Plaintiff’s excerpted testimony
falls within the definition of hearsay because it contains out of court
statements made by a declarant, offered to prove the truth of the matter
stated: that said declarant, an alleged employee of Distribution Int’l created
a dangerous condition by telling Plaintiff to stand at an active loading
dock. Because the subject statements
fall within the definition of hearsay, and no hearsay exceptions apply, the
Court finds they are hearsay and thus are inadmissible. Therefore, as to Distribution Int’l
evidentiary objections to Opposing Defendants’ evidence in opposition to Motion
for Summary Judgment or in the alternative Summary Adjudication, the Court
rules as follows:
1.
Sustained.
2.
Sustained.
DISCUSSION
The elements of a cause of action for negligence are: (1) a duty on
the part of defendant toward plaintiff; (2) defendant’s breach of that duty;
and (3) harm to the plaintiff caused by that breach. (Kesner v. Superior
Court (2016) 1 Cal.5th 1132, 1142.) The elements of a cause of action for
premises liability are the same as those for negligence: duty, breach,
causation, and damages. (McIntyre v.
The Colonies-Pacific, LLC (2014) 228 Cal.App.4th 664, 671.)
To prevail on a claim for
premises liability, Plaintiff must prove: (1) defendant owned or controlled the
subject property; (2) defendant was negligent in the use or maintenance of the
property; (3) plaintiff was harmed; and (4) defendant’s negligence was a
substantial factor in causing plaintiff’s harm.
(See Rowland v. Christian (1968) 69 Cal.2d 108.) Liability in a premises liability action
is based not on responsibility for the conduct of others, but on the failure of
the landowner or occupier to act reasonably under the circumstances when he or
she has reason to anticipate the probability of injury and has an opportunity
to prevent the injury or warn of the peril
(Cody F. v. Falleti (2001) 92 Cal.App.4th 1232, 1242.)
Distribution Int’l moves for summary judgment, or in the alternative
summary adjudication, on the ground that Plaintiff cannot establish that
Distribution Int’l owed a duty of due care to Plaintiff; Distribution Int’l breached
any duty of due care to Plaintiff; or any acts or omissions on the part of Distribution
Int’l caused or contributed to Plaintiff’s alleged harm. As noted above, Plaintiff is not opposed to
Distribution Int’l’s motion.

· · · ·

TASK REQUIREMENTS:
Extend the court ruling on Distribution Int'l's summary judgment motion, picking up after its last sentence.

MATERIAL PROVIDED:

· · · ·

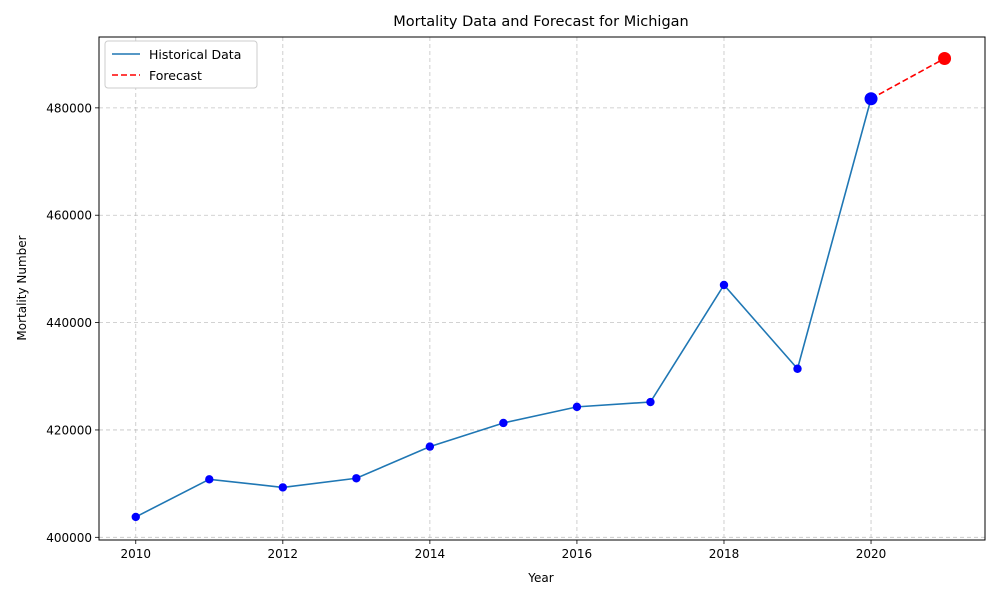  Describe the element at coordinates (724, 554) in the screenshot. I see `x-tick-label: 2018` at that location.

· · · ·

EXERCISE OUTPUT:
Opposing Defendants are opposed to the motion arguing that there are
triable issues of material fact as to whether Distribution Int’l is liable to
Plaintiff. Opposing Defendants’
opposition to the motion rests on the assertion that employees of Distribution
Int’l instructed Plaintiff where to stand at the loading dock which placed
Plaintiff at the point where Opposing Defendants’ vehicle pinned Plaintiff to
the loading dock causing Plaintiff’s alleged injures.
Distribution Int’l advances the
following Undisputed Material Facts (UMF) in support of the motion for summary
judgment:
(UMF
Nos. 3-6, 13-16, 20-23, 26, 29.) [1]
The Court finds that Distribution
Int’l has met its burdens of production and persuasion to establish that
Plaintiff will be unable to establish that Distribution Int’l breached any duty
of due care to Plaintiff, or any acts or omissions on the part of Distribution
Int’l caused or contributed to Plaintiff’s alleged harm. Accordingly, the burden shifts to Opposing
Defendants to create a triable issue of material fact.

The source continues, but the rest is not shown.